Growing Body Confidence in Children

Roughly half of American children report feeling dissatisfaction for their own bodies even before adolescence. Poor body image at the very least, leads to low self confidence and poor mental health and sometimes to dangerous eating disorders. When I see a client with disordered eating, we dig into their earliest memories of having poor body image and when they started thinking about restricting their food intake.  What thoughts were they having at that time?  What were the origins of those thoughts? What experiences led them to having those thoughts? In my experience, I’ve found that body dissatisfaction often starts early in elementary school. It often starts at home. In some cases, a parent begins to notice a child getting heavier and will begin modifying their diets. Sometimes a child sees mom dieting, eating different than everyone else or disparaging her own body by verbally self-shaming. Not all kids will develop eating disorders from these experiences, but all kids will develop negative attitudes about body size. They may either learn to hate their own bodies or repeat negative body talk with and against their peers on the playground. Poor body confidence that starts before or during adolescence remains fixed well into adulthood.

As they become exposed to adult television and social media, they encounter no shortage of body shaming and diet culture.  As parents, we have to be aware of this. We can hold out on social media as long as we can. Studies show that social media is a self-esteem killer.  Teens are much more likely to have depression and low self-esteem when using social media. Easy access to photo editing apps means teens are carefully designing their own photos, even trimming their own bodies. The result is an impossible pressure on girls to look both skinny and curvy in all the right places. Social media influencers are targeting young girls with all types of dieting products.   We need to have discussions to prepare them and talk to them about what they are seeing.

We can empower kids with body confidence before adolescence and be ready to combat the diet culture messages they will meet as they get older. Here are some ways to raise body confidence:

Avoid talking about weight.

Don’t talk about your own weight. Don’t talk about anyone else’s weight.

Avoid talking about diets.

If you are on a restrictive diet, stop.  Look into “Intuitive Eating” and “Body Kindness”. These are both great healthy eating philosophies that do not encourage restriction and help heal your relationship with food.

If you must continue to diet, don’t talk about dieting in front of your kids. Refrain from skipping meals, drinking meal replacements or eating special diet foods in front of them.

Practice Self-Kindness

Avoid self-body shaming. Make an effort to counter every negative thought with something positive.
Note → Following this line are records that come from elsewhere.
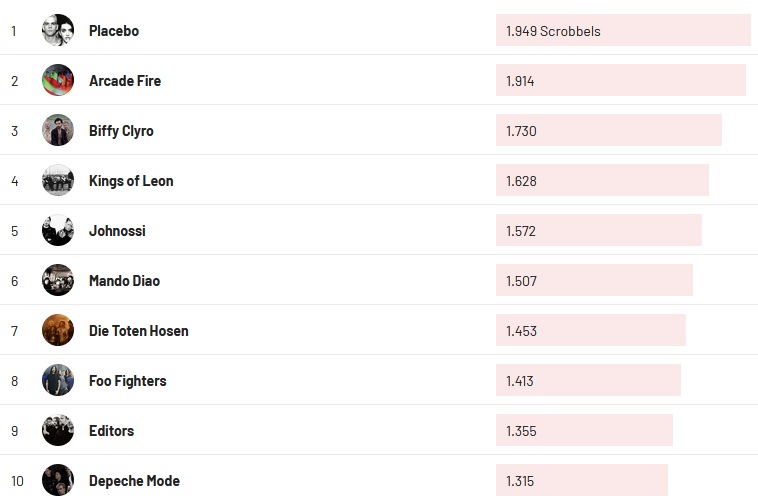Open Mando Diao's 1.507 scrobble bar

[x=594, y=280]
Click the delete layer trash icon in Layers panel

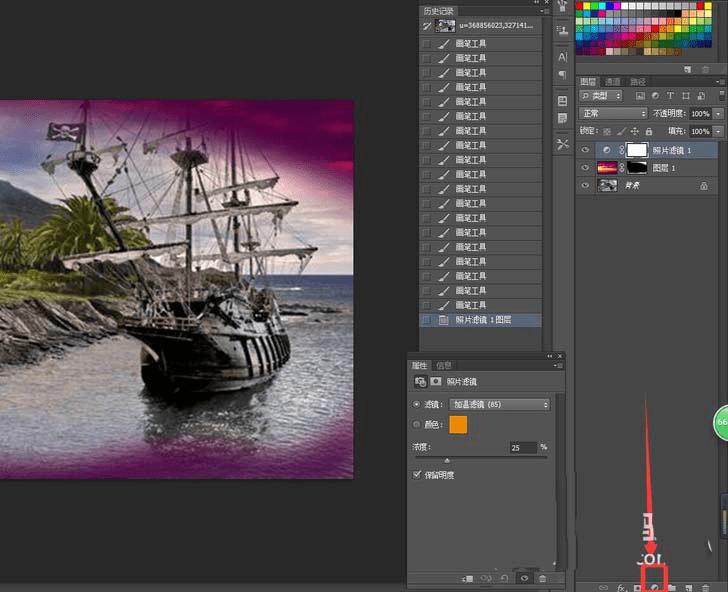(705, 587)
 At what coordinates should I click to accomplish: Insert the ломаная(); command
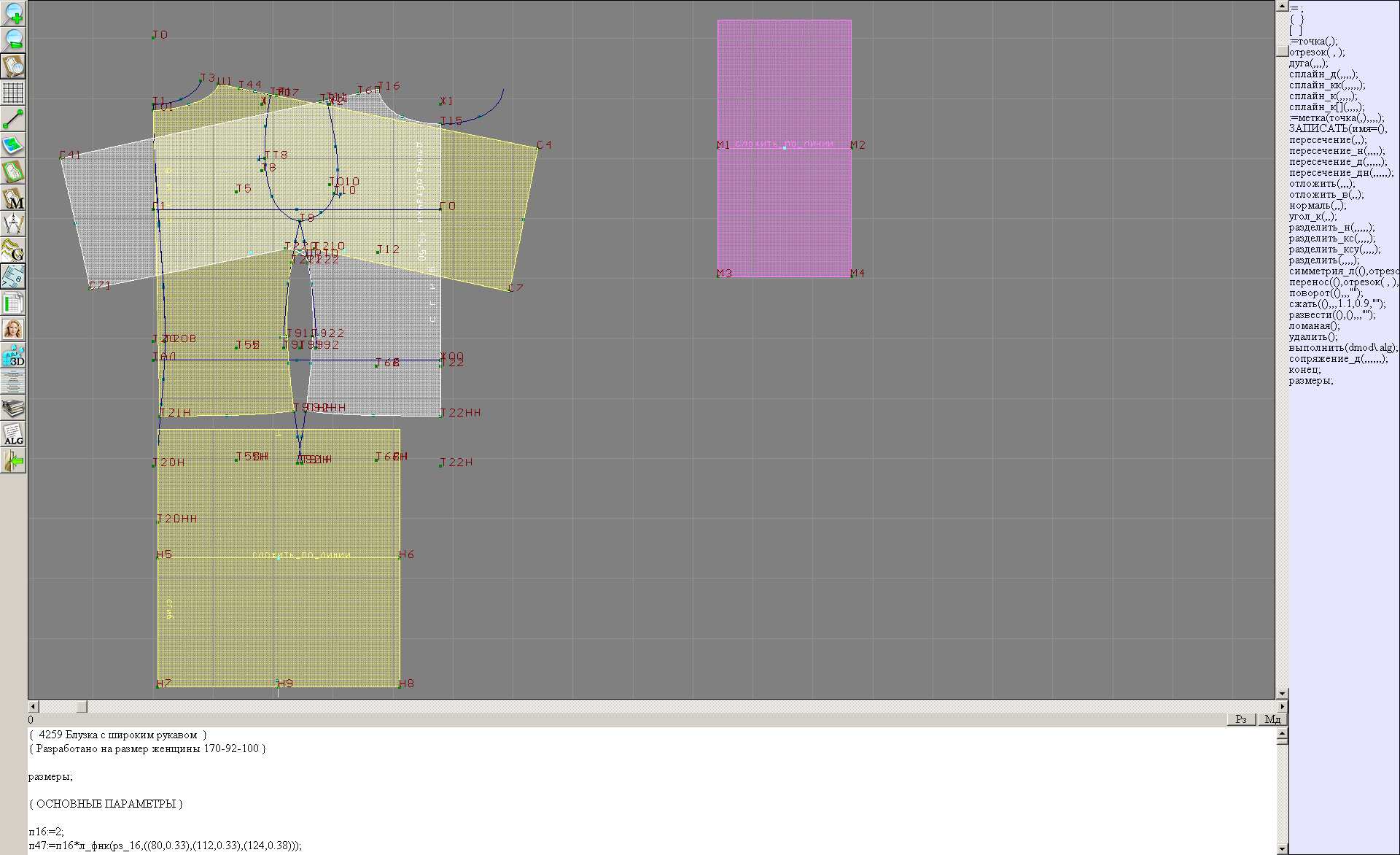pos(1314,326)
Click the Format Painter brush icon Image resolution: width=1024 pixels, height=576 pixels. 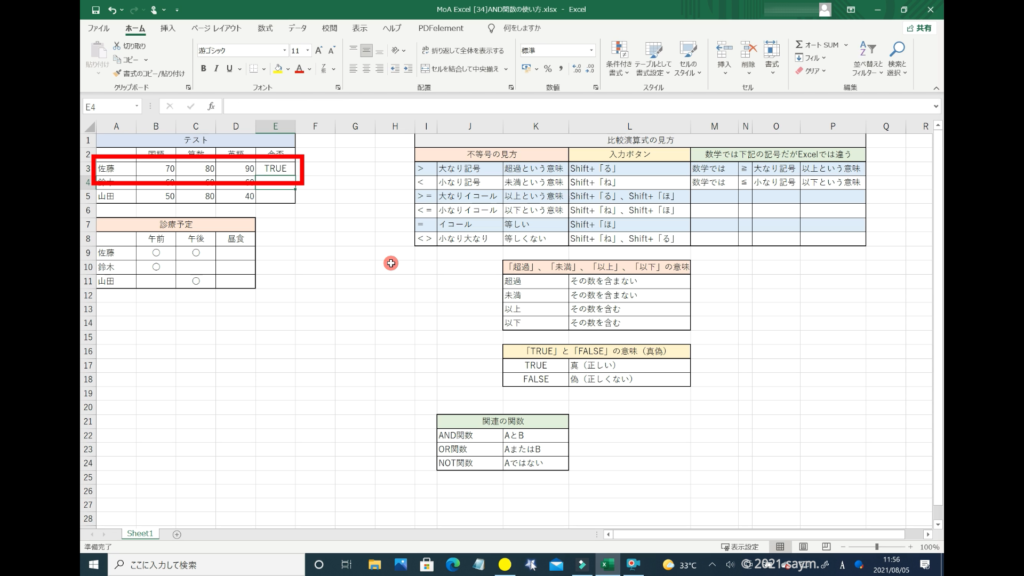pyautogui.click(x=118, y=72)
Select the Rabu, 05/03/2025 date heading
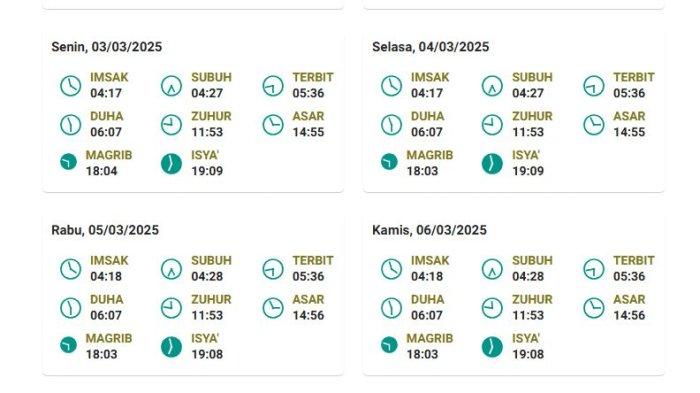This screenshot has height=393, width=700. tap(105, 230)
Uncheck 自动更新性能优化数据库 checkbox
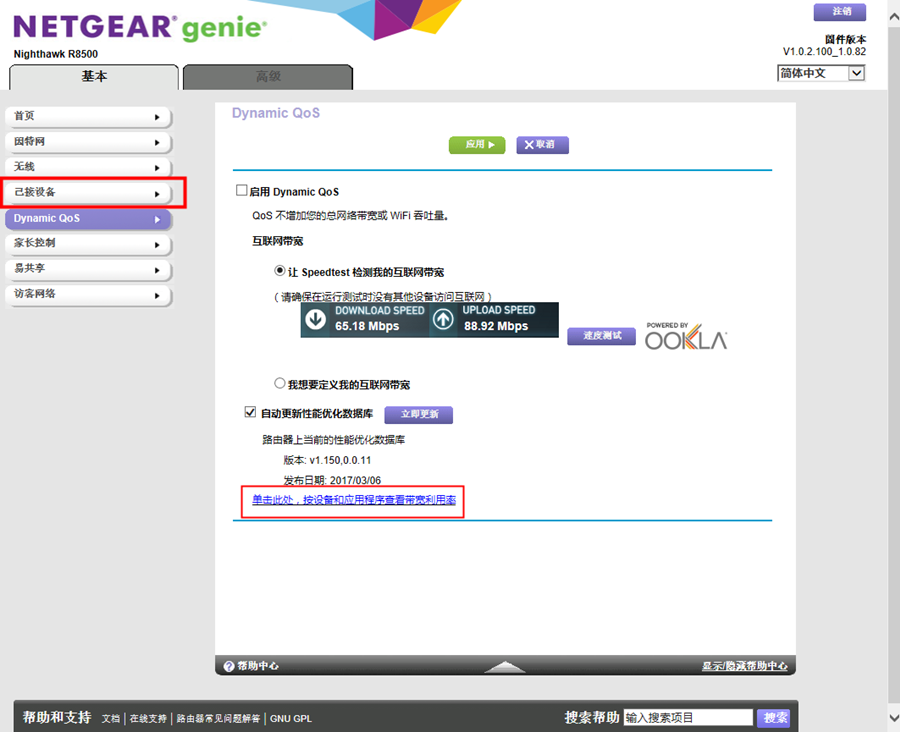The image size is (900, 732). pyautogui.click(x=250, y=412)
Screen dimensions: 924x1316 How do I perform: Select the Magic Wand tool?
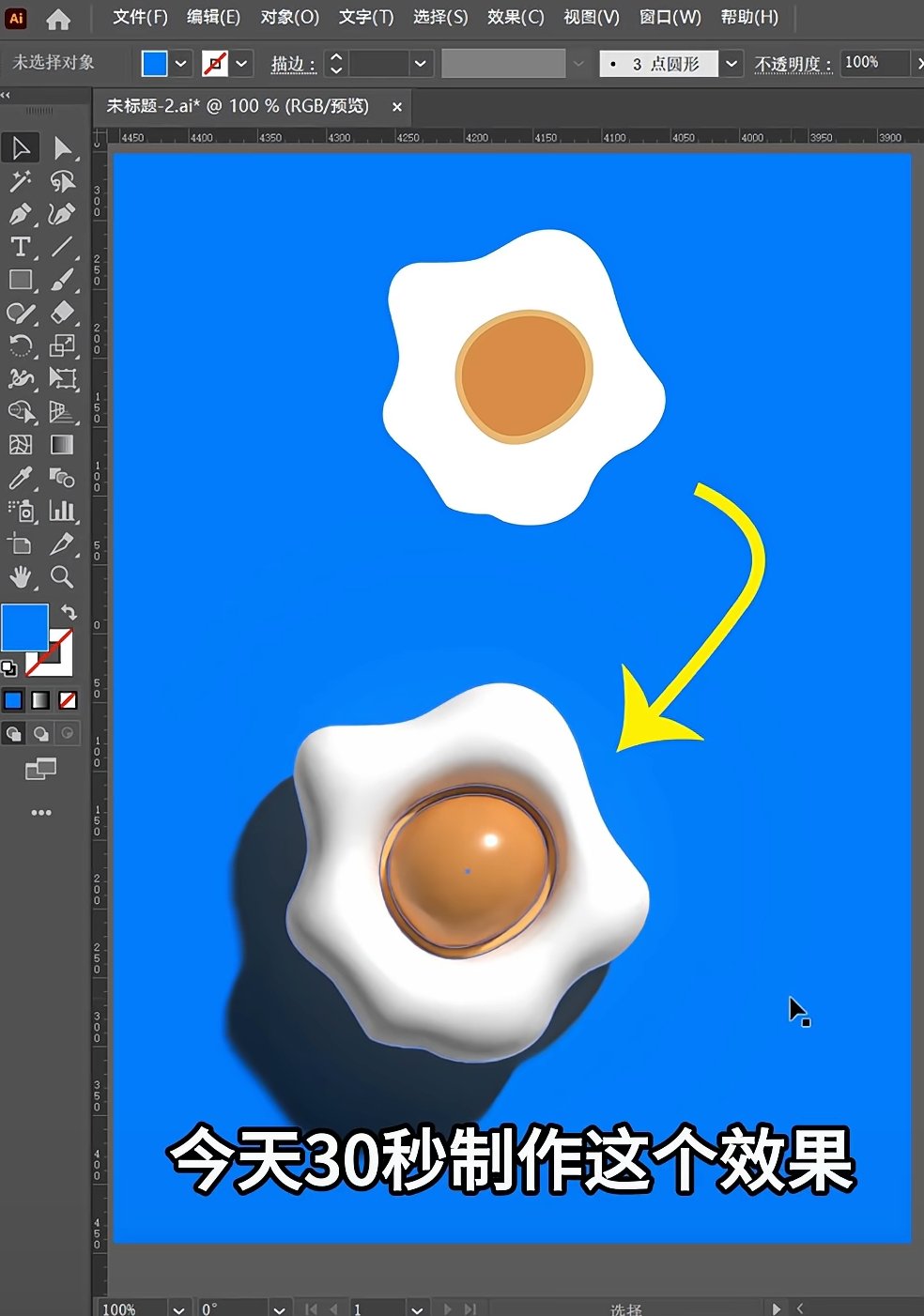click(20, 181)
Keep a daily journal. Add a line for gratitude for something positive your body has done or is doing for you.

Honor the human body.

Do talk about how strong and amazing their bodies are. Talk about how well they are functioning. Talk about how perfectly they carry and protect their brains and their spirit. Talk about what you appreciate about your body.

Ask them how they feel about their bodies and how their bodies are feeling. What messages do their bodies send them? Where do they feel pain, excitement, sadness in their bodies? How and where do they feel hunger and fullness? Where and how do they feel exhaustion? Teach them to respect body signals.

Talk about what their bodies need in terms of nourishment and strengthening so they can continue to function well.

Teach them food neutrality.

Teach them that foods are neither good nor bad. There are foods that are more nourishing and make us feel better. These foods help us live longer. We want to eat more of those foods.

Teach them to mind their own plate and ignore the advice of the local food police.

Talk to them about what they may be seeing on social media.

Ask them what they are seeing and how it makes them feel. Talk to them about the reality of the highlight reel. Do they notice that photos have been cropped? How does it feel when they get “likes”? Does it change their mood? Do other peoples’ photos change their mood?

Talk to them about diet culture. Discuss that the diet industry uses influencers to promote unrealistic body types to sell their diet products.

Be a social media role model.

Post silly, imperfect, unfiltered photos of yourself. Follow body positive influencers and ecourage your child to do the same. Do a quick search of “body positive influencers” and you will find many.

Communicate and check in often. They will continuously be bombarded with negative messages about “imperfect” bodies and diet products. Help them to process these messages as the fear based sales tactics that they are. Help them to appreciate their own bodies and respect all others.